WHAT YOU WILL DO
Search the entries for the word "agent" and return every line where it is found.

TASK DATA
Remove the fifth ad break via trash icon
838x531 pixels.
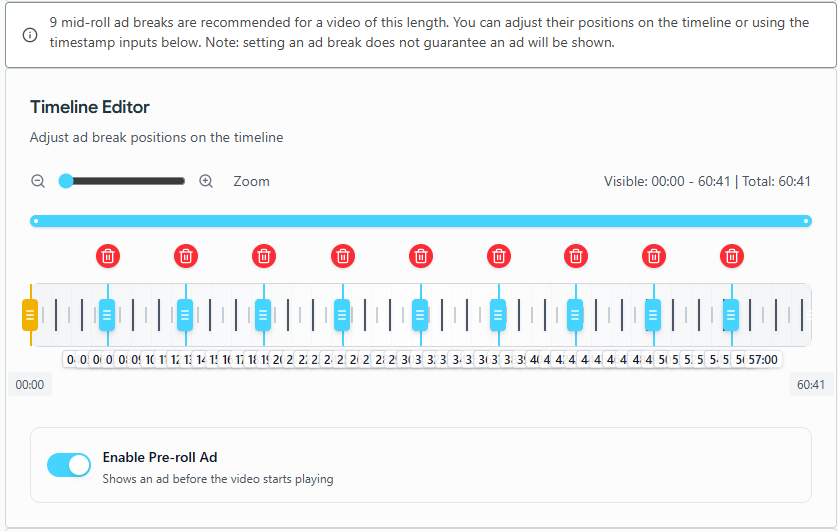[421, 256]
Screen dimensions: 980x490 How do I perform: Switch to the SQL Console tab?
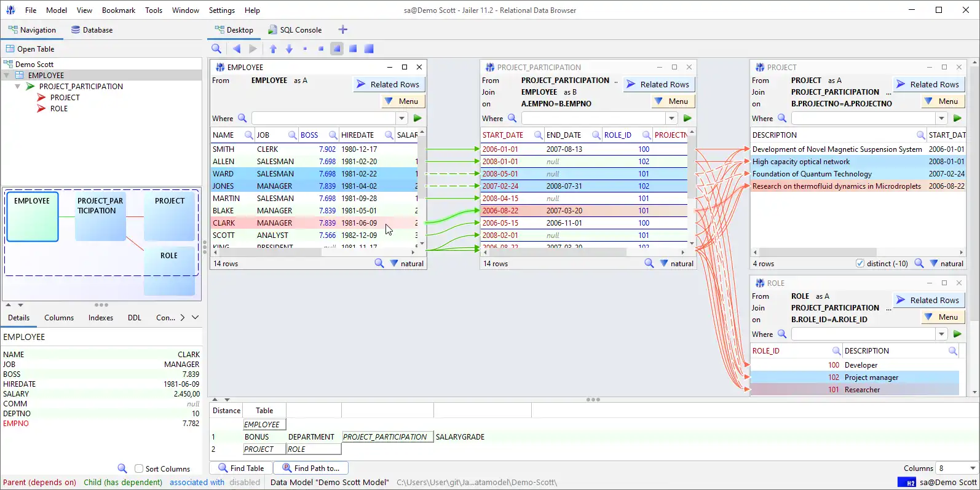pyautogui.click(x=294, y=30)
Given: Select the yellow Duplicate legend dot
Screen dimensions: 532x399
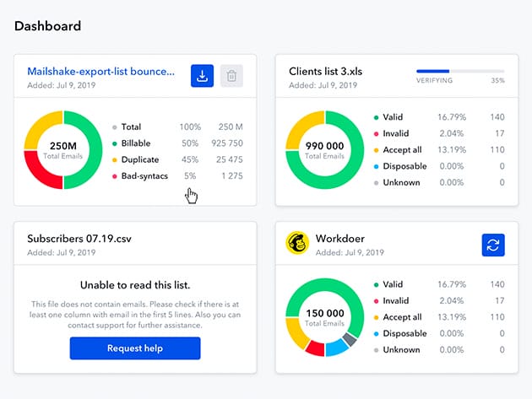Looking at the screenshot, I should tap(114, 159).
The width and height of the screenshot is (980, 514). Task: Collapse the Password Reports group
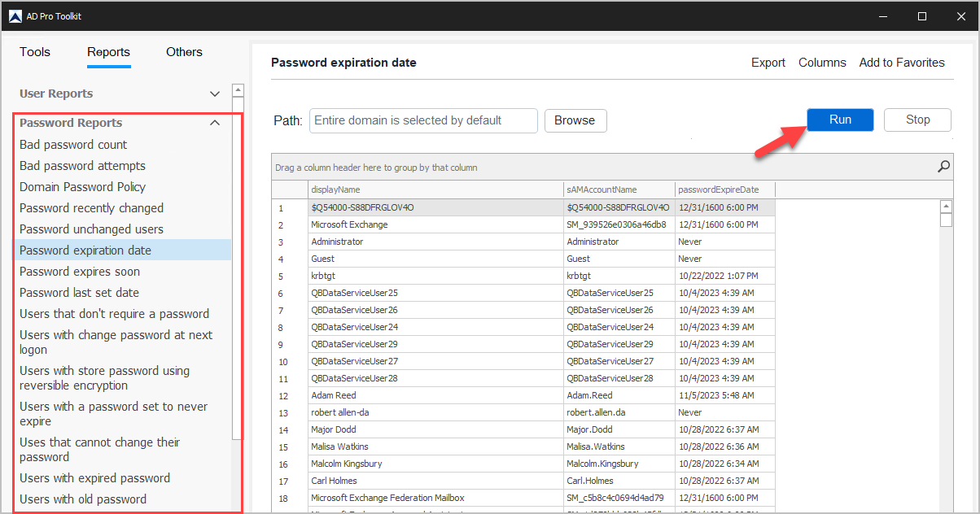click(x=214, y=122)
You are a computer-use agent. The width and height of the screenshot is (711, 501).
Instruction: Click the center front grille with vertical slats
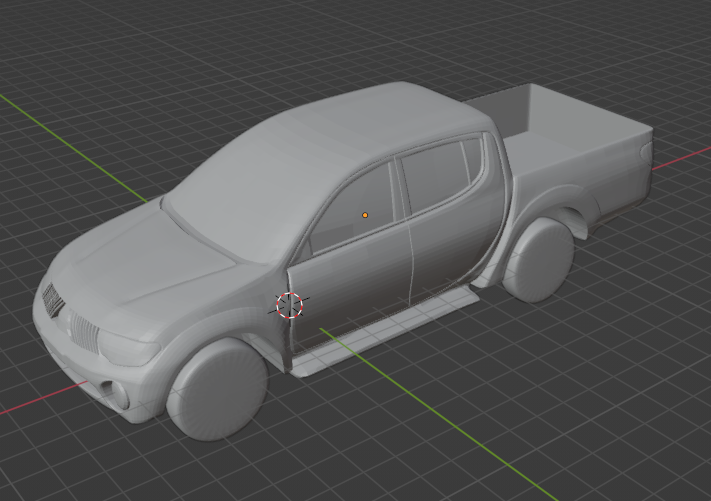[x=84, y=331]
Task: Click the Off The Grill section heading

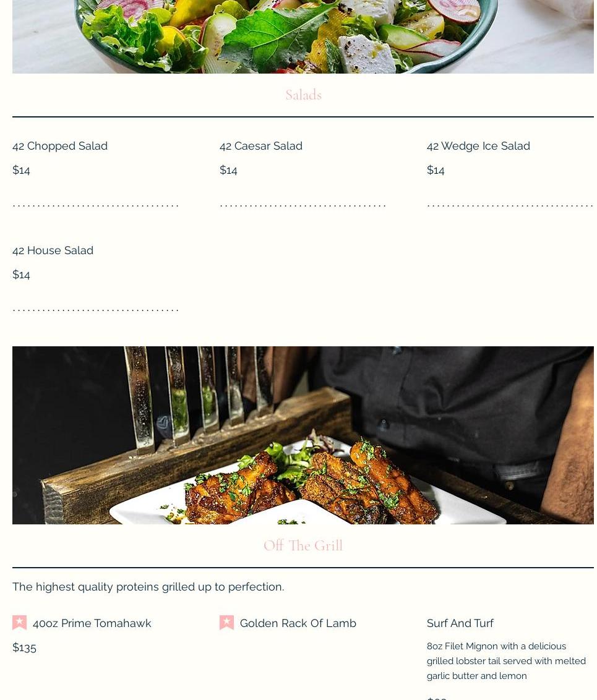Action: (303, 545)
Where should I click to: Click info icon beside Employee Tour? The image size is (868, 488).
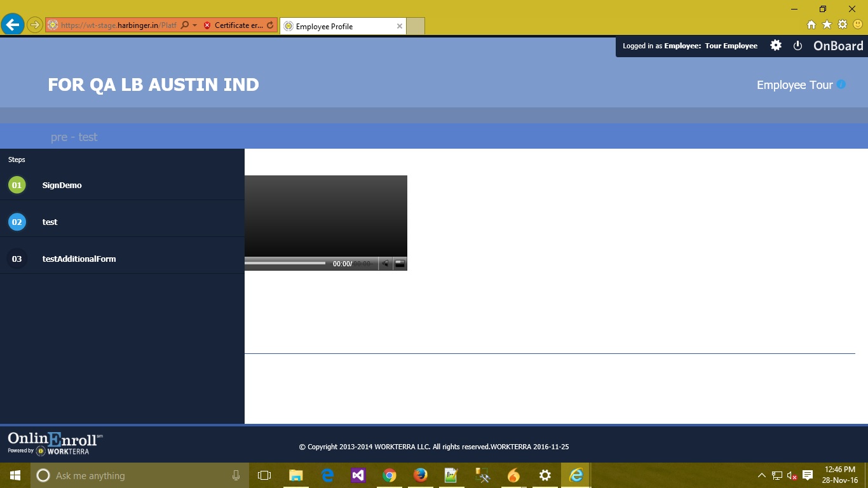click(841, 85)
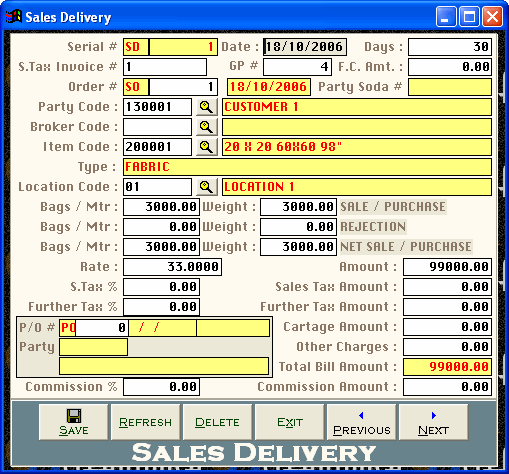Open Item Code lookup magnifier
Viewport: 509px width, 474px height.
click(207, 147)
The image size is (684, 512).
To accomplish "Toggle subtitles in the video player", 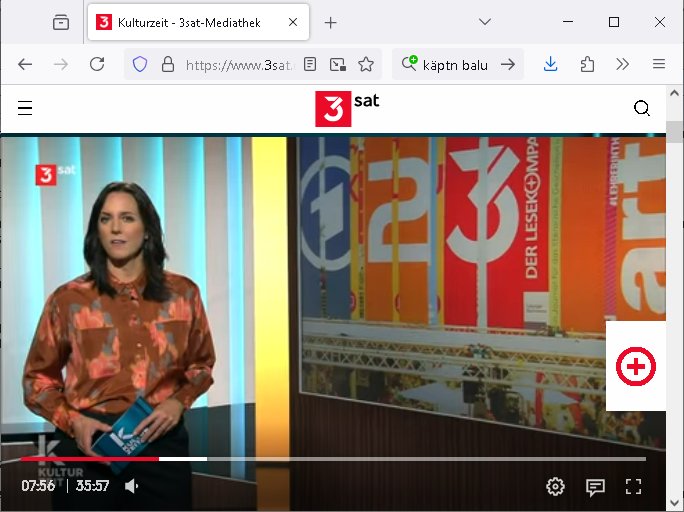I will click(x=595, y=487).
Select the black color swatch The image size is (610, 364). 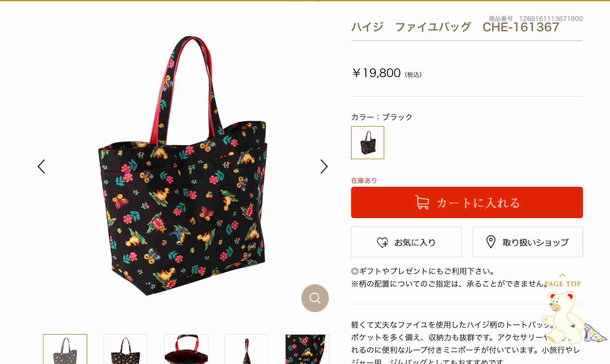tap(367, 143)
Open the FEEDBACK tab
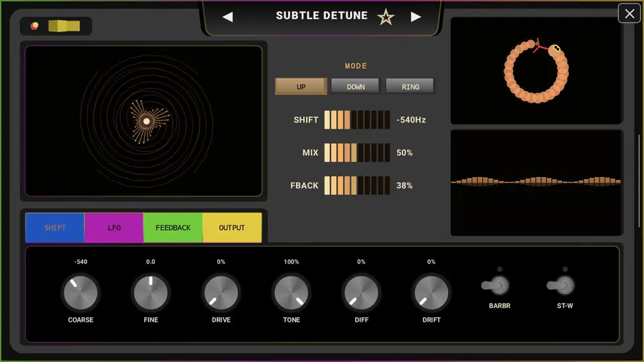 [x=173, y=228]
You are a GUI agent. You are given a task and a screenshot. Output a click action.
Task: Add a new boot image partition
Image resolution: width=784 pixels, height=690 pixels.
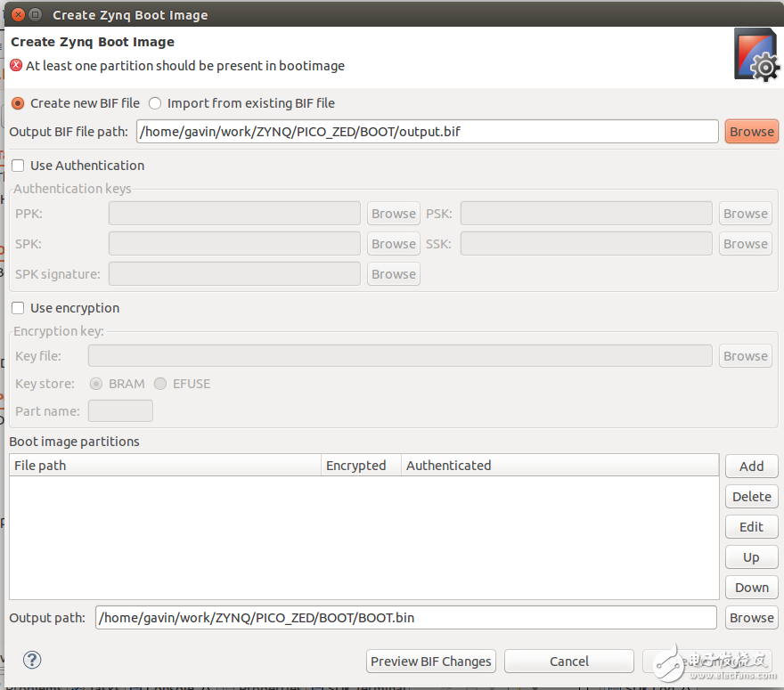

EXERCISE ANSWER
You are a computer-use agent. The width and height of the screenshot is (711, 501).
You are a GUI agent. You are given a task and a screenshot. Output a click action.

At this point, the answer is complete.